Улицы на деле оказываются таким же гладким и прозрачным льдом, только под ними больше замерзших предметов: железнодорожные пути, самолеты, телефонные будки, светофоры, футбольный стадион.
Мы идем по городу-призраку. В нем никого нет. Я проверяю монитор каждые две минуты. Никаких биосигналов, кроме наших.
– Эти здания... – говорит Чони, приглядываясь к ним ближе. – Они все сделаны изо льда.
Я с ней не согласен.
– Юрта-небоскреб? – спрашивает ЛеФорж.
Она кивает.
Кажется, что подо льдом жизни больше, чем на поверхности.
Улицы пусты. Окна пусты. Здания насквозь заморожены. Жуткое место.
МакКлин срывает мои слова с губ, когда говорит:
– Какая-то херня творится.
ГЛАВА СЕМНАДЦАТАЯ
– Идем внутрь, – говорит МакКлин.
Мы переходим улицу, медленно, чтобы не поскользнуться, в то время как наши шаги громко стучат по льду, словно мы движемся по стеклу.
Дверь закрыта и намертво заморожена. Она выглядит, словно сделана изо льда, но я уверен, что она просто оледенела. ЛеФорж с размаху бьет ее плечом словно тараном, дверь резко распахивается и он, скользя и махая руками, влетает в вестибюль и врезается головой в живот какому-то мужчине.
ЛеФорж кричит и отрубает мужчине голову.
– Что там происходит? – спрашивает Чони, стоя позади нас и пытаясь заглянуть нам через плечо.
На самом деле это был не мужчина. Это был очередной манекен.

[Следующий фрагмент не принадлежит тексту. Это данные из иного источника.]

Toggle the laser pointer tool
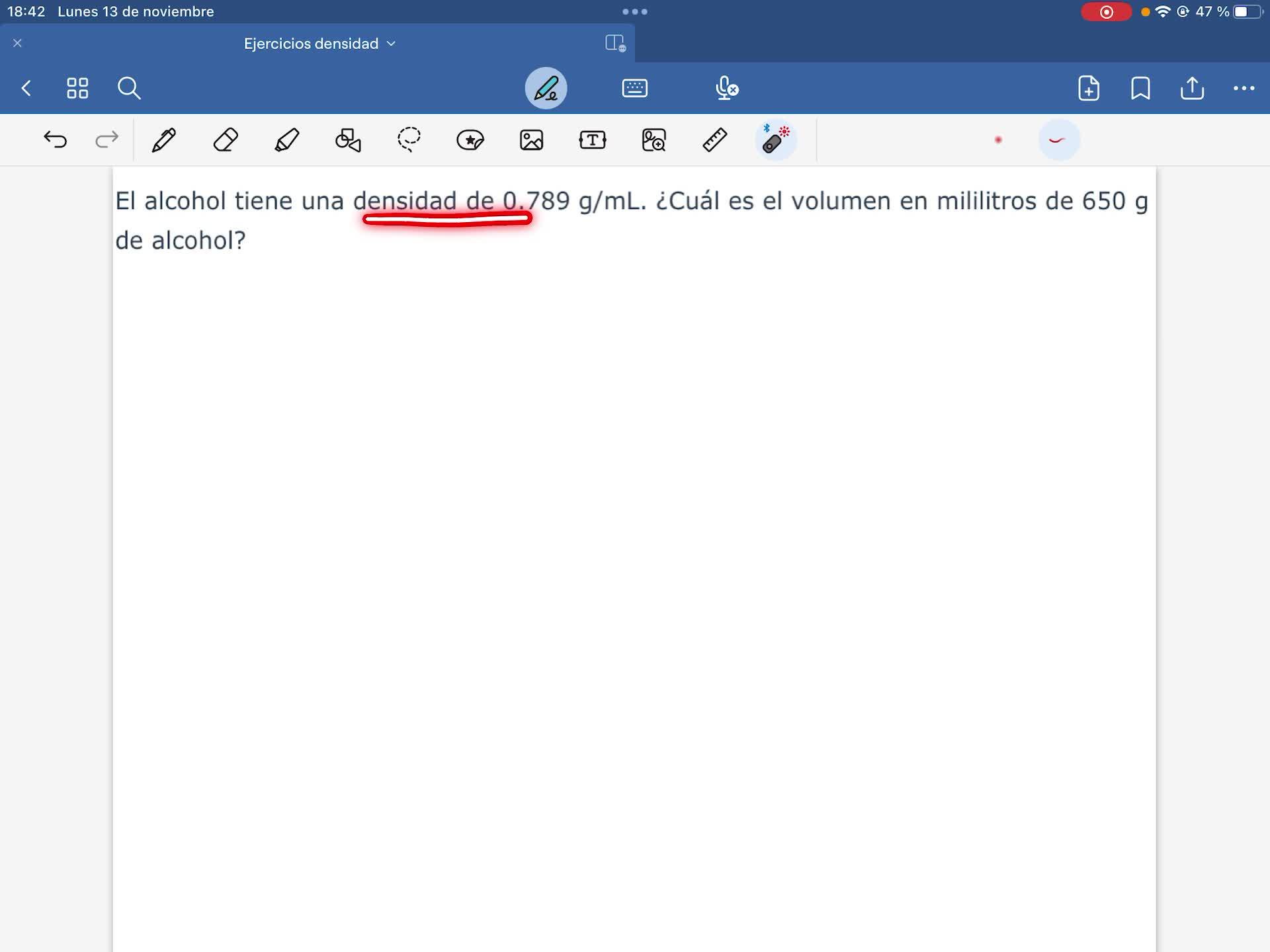 775,140
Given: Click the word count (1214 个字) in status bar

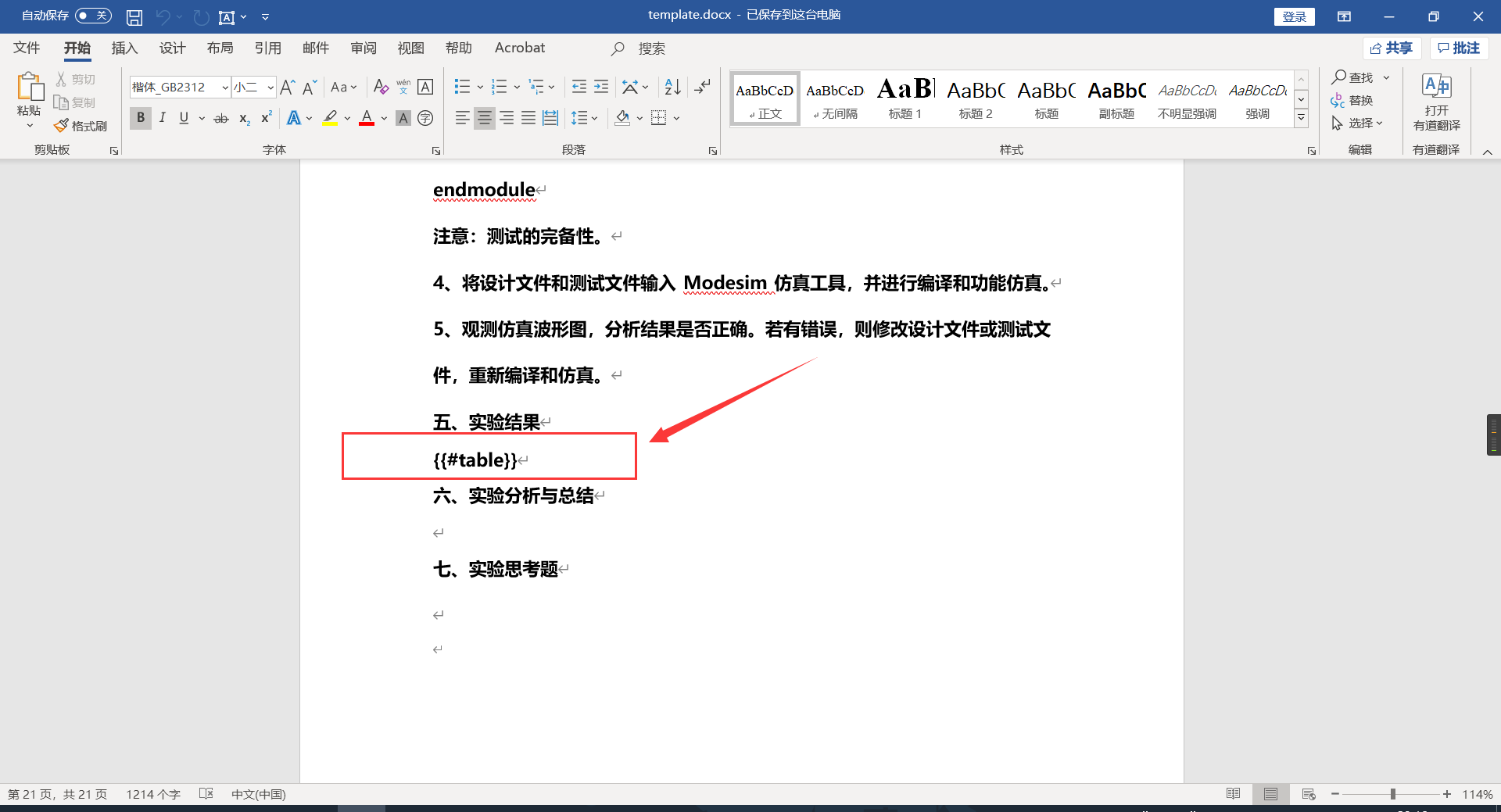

Весь вестибюль забит манекенами. Их порядка тридцати и все в разных позах. Некоторые находятся на стойке регистрации. Некоторые сидят на диванах и читают газеты. Некоторые расположены так, словно болтают в лифте.
– Оригинально... – говорит ЛеФорж, потирая подбородок.
– Ну, по крайней мере, неожиданно, – говорю я.
ГЛАВА ВОСЕМНАДЦАТАЯ
Мы обследуем здание. Пол здесь покрыт линолеумом, передвигаться намного легче. От покрытия пол также немного теплее, но погоды это не делает. Все стены и мебель белые. Разноцветная здесь только одежда на манекенах.
Мы с Чони отделяемся от остальных и поднимаемся на следующий этаж.
– Как думаешь, что это за место? – спрашивает Чони.
– Что-то вроде музея, я бы сказал.
– На кой черт строить музей в Арктике?
Я пожимаю плечами. А после говорю:
– Ну, а может, когда-то давно, здесь затевалось какое-то жилищное строительство, что так и не было закончено. Они выставляли манекены на манер людей, чтобы приходящие инвесторы лучше понимали их идею. Скорее всего они, в итоге, потеряли финансирование и весь их план накрылся медным тазом.
– А что насчет всех этих машин подо льдом?